# Requirement
Please rewrite only the lines from the one containing "备案编号：粤ICP备16067500号 增值电信业务经营许可证号:川B1.B2-20070108 (251, 1365)" through the last line of the items, both included, as a numbered list with blank lines and pictures left out.
------------------------------------------------------------
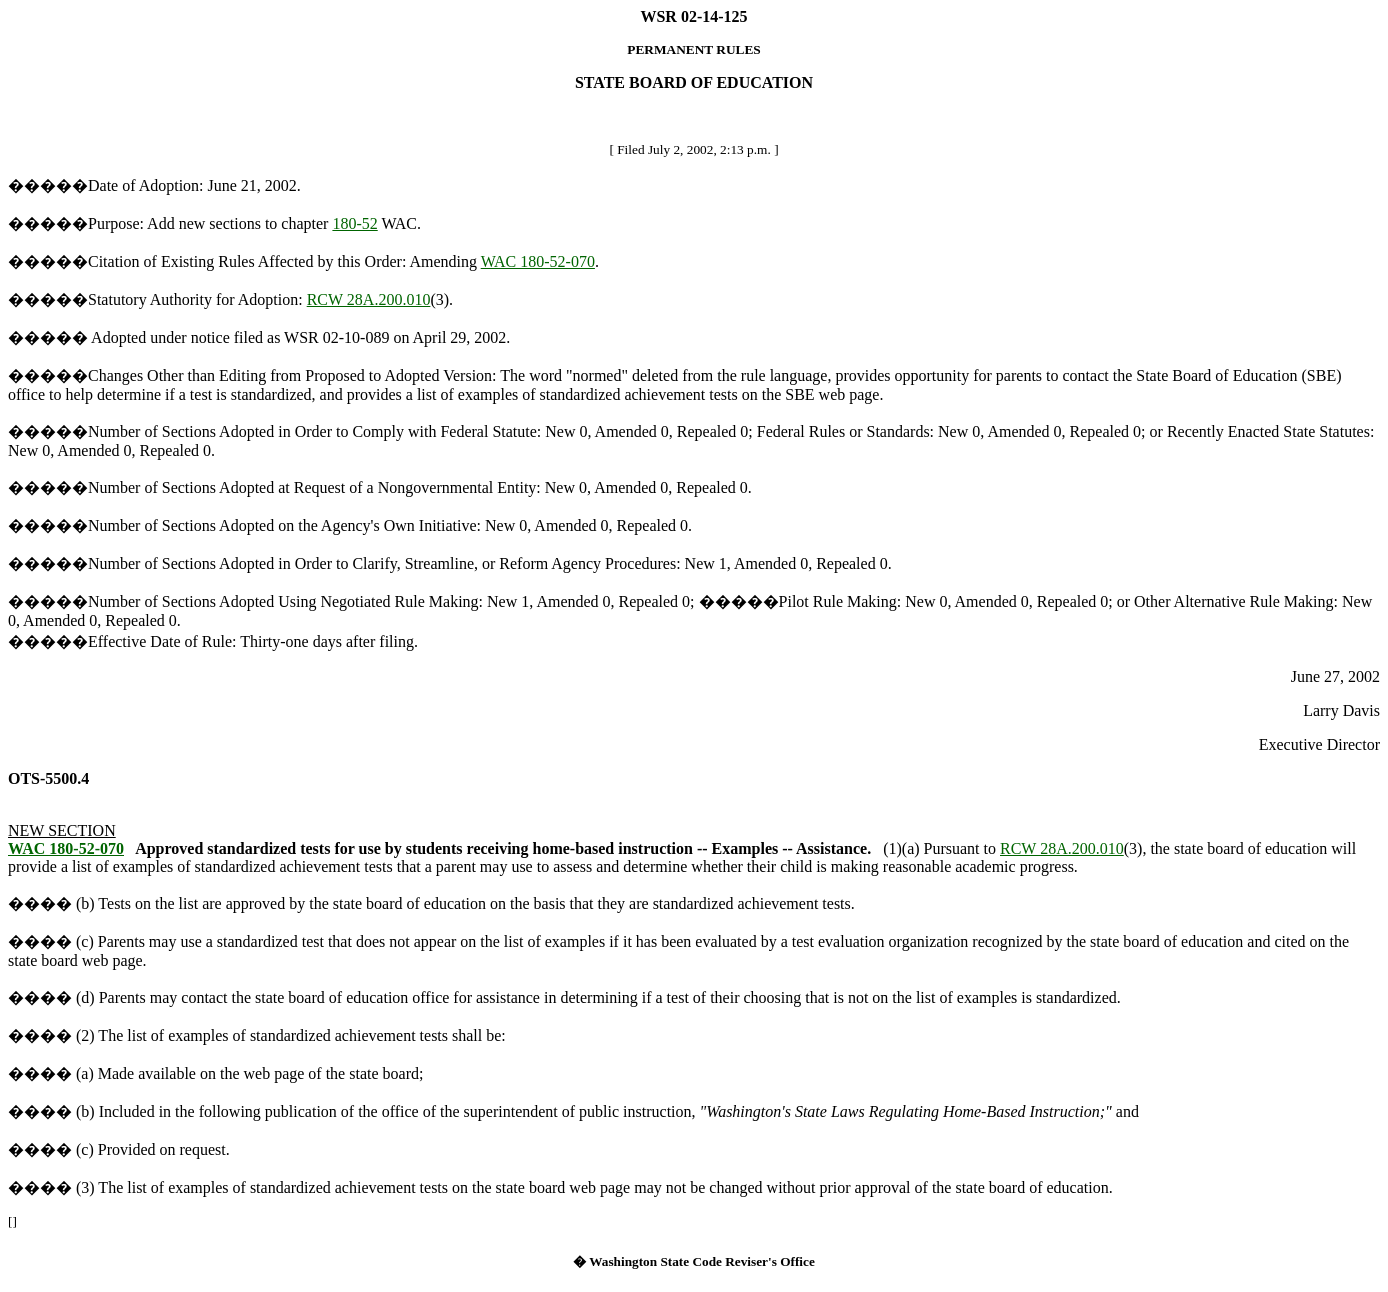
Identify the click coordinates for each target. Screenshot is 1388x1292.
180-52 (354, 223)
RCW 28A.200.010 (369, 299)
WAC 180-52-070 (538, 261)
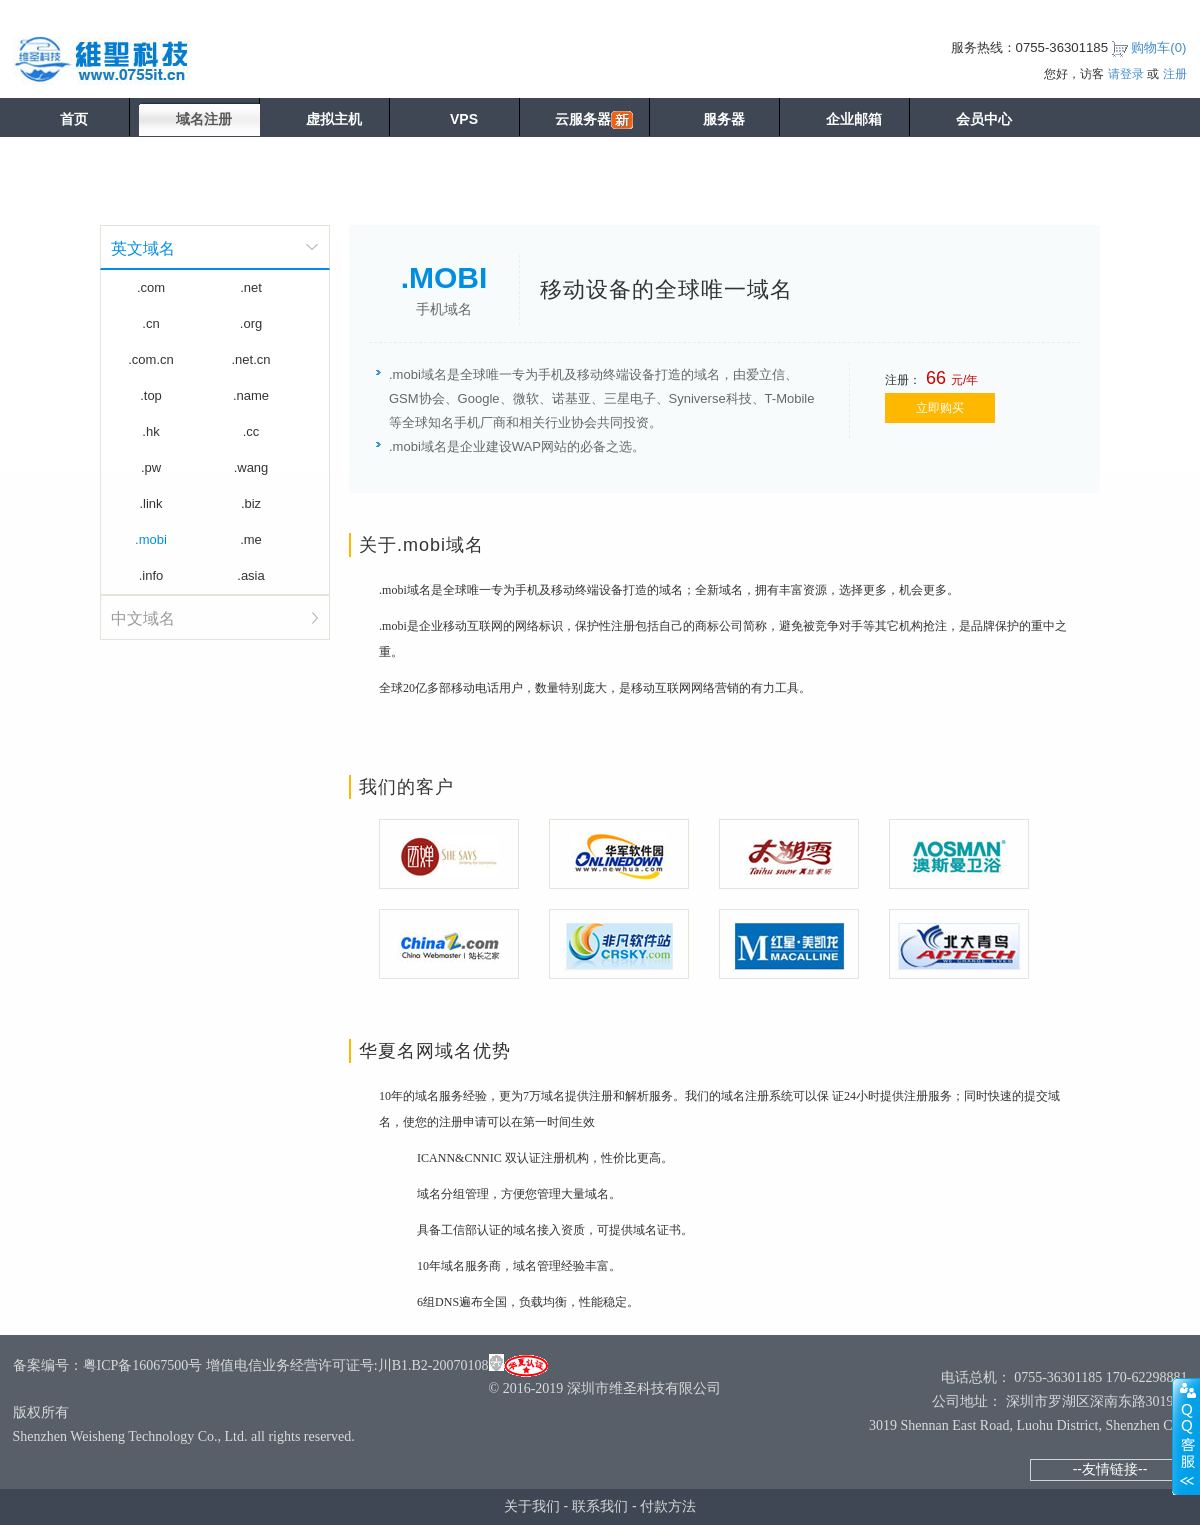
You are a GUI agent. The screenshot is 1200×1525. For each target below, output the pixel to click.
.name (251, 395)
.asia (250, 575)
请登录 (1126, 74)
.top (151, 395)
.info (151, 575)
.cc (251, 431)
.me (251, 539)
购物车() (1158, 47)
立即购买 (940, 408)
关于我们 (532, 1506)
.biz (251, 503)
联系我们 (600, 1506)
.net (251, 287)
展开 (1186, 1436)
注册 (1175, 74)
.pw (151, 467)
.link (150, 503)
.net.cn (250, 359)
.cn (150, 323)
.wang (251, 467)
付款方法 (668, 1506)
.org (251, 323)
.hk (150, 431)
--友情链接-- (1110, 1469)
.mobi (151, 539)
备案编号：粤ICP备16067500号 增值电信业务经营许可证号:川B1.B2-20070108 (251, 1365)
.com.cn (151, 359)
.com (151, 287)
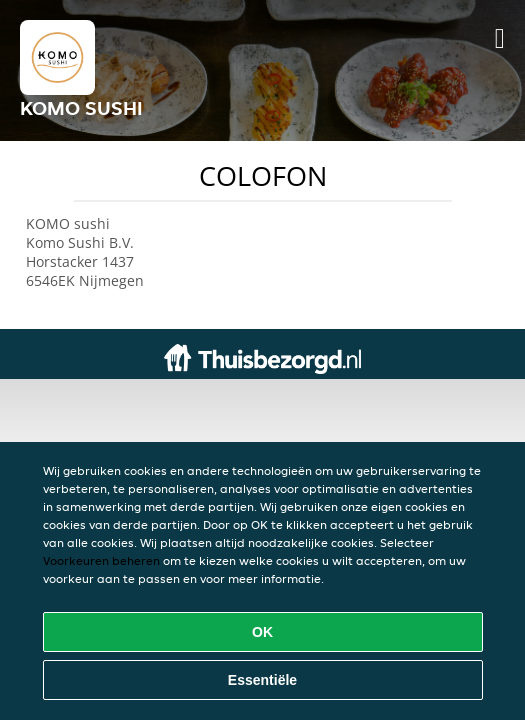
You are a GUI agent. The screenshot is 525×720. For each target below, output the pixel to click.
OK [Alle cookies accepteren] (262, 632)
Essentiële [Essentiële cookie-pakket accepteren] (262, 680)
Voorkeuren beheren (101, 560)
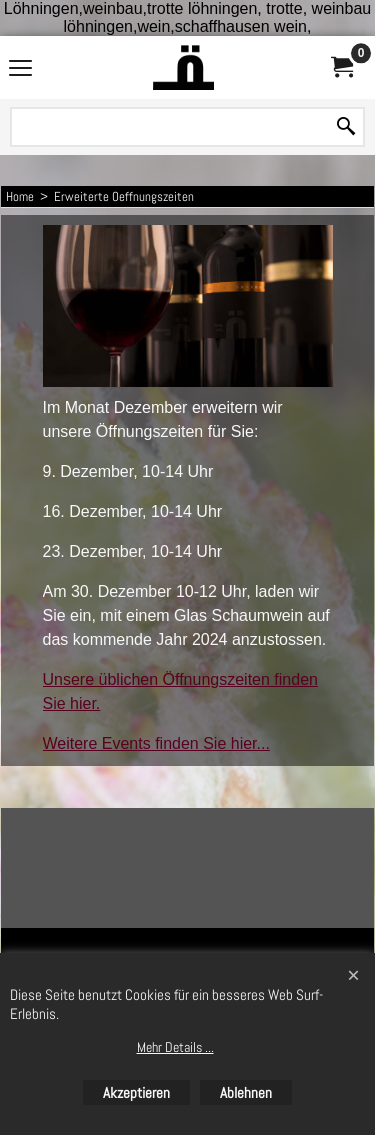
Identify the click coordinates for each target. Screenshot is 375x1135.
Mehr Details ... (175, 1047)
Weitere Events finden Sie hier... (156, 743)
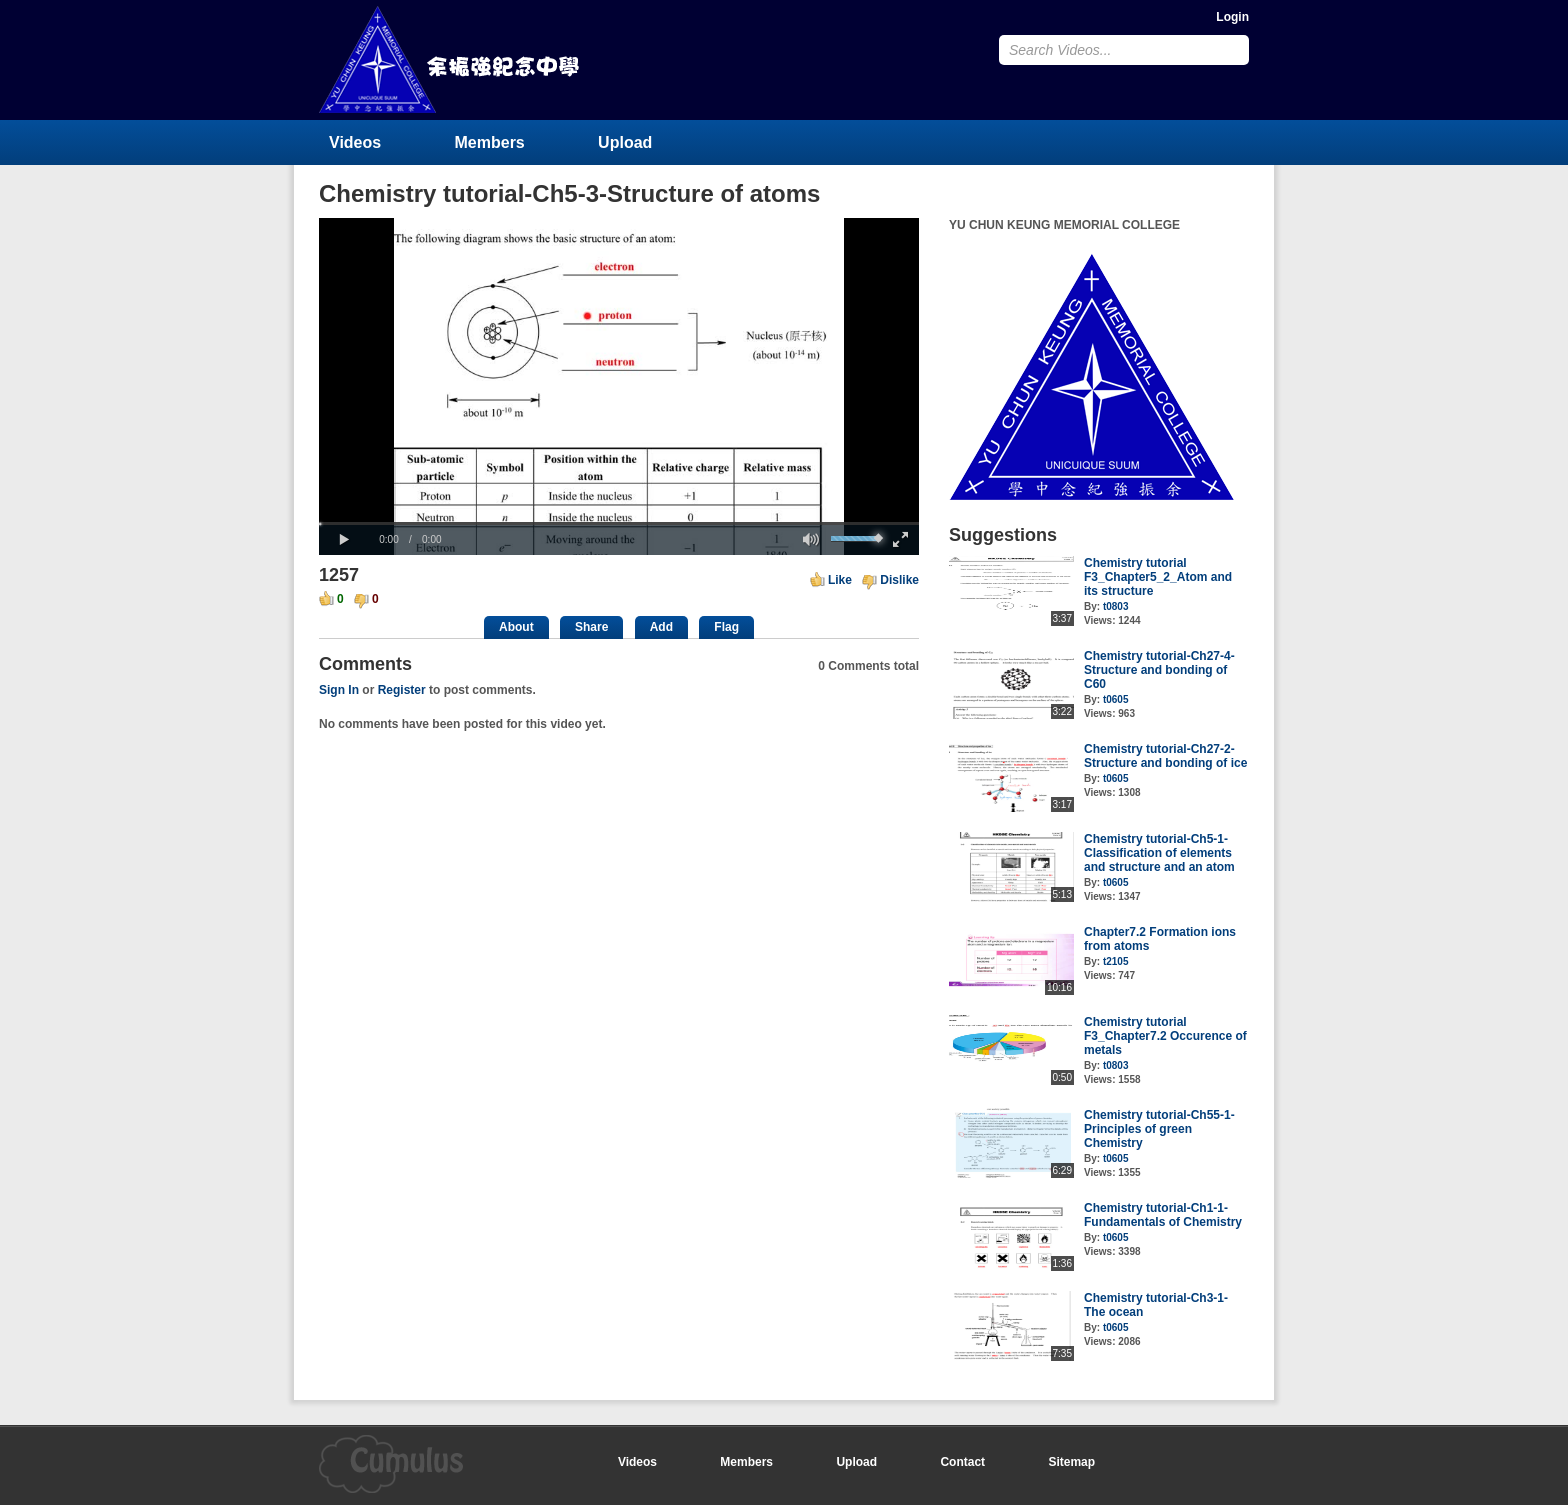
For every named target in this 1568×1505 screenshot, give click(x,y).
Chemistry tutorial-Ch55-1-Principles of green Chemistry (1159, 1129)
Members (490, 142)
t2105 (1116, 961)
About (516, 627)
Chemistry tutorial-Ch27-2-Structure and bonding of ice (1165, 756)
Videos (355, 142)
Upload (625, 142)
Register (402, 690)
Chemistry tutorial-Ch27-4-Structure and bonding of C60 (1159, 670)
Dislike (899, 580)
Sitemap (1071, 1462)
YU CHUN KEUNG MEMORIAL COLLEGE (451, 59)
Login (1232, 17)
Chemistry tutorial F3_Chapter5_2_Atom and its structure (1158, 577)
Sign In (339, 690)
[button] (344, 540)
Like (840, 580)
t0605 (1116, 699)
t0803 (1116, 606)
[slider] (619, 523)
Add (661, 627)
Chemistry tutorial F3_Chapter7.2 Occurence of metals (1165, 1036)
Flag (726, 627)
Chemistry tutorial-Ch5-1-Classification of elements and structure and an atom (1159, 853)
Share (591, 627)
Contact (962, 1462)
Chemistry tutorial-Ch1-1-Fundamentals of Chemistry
------------------------------------------------------------
# Reply
1. 备案编号：粤ICP备16067500号 增值电信业务经营许可证号:川B1.B2-20070108 (251, 1365)
2. .com.cn (151, 359)
3. .com (151, 287)
4. You are a GUI agent. The screenshot is 525×720. For each target below, output the pixel to click.
5. OK [Alle cookies accepteren] (262, 632)
6. Essentiële [Essentiële cookie-pakket accepteren] (262, 680)
7. Voorkeuren beheren (101, 560)
8. Identify the click coordinates for each target. Screenshot is 375x1135.
9. Mehr Details ... (175, 1047)
10. Weitere Events finden Sie hier... (156, 743)
11. For every named target in this 1568×1505 screenshot, give click(x,y).
12. Chemistry tutorial-Ch55-1-Principles of green Chemistry (1159, 1129)
13. Members (490, 142)
14. t2105 (1116, 961)
15. About (516, 627)
16. Chemistry tutorial-Ch27-2-Structure and bonding of ice (1165, 756)
17. Videos (355, 142)
18. Upload (625, 142)
19. Register (402, 690)
20. Chemistry tutorial-Ch27-4-Structure and bonding of C60 (1159, 670)
21. Dislike (899, 580)
22. Sitemap (1071, 1462)
23. YU CHUN KEUNG MEMORIAL COLLEGE (451, 59)
24. Login (1232, 17)
25. Chemistry tutorial F3_Chapter5_2_Atom and its structure (1158, 577)
26. Sign In (339, 690)
27. [button] (344, 540)
28. Like (840, 580)
29. t0605 (1116, 699)
30. t0803 (1116, 606)
31. [slider] (619, 523)
32. Add (661, 627)
33. Chemistry tutorial F3_Chapter7.2 Occurence of metals (1165, 1036)
34. Flag (726, 627)
35. Chemistry tutorial-Ch5-1-Classification of elements and structure and an atom (1159, 853)
36. Share (591, 627)
37. Contact (962, 1462)
38. Chemistry tutorial-Ch1-1-Fundamentals of Chemistry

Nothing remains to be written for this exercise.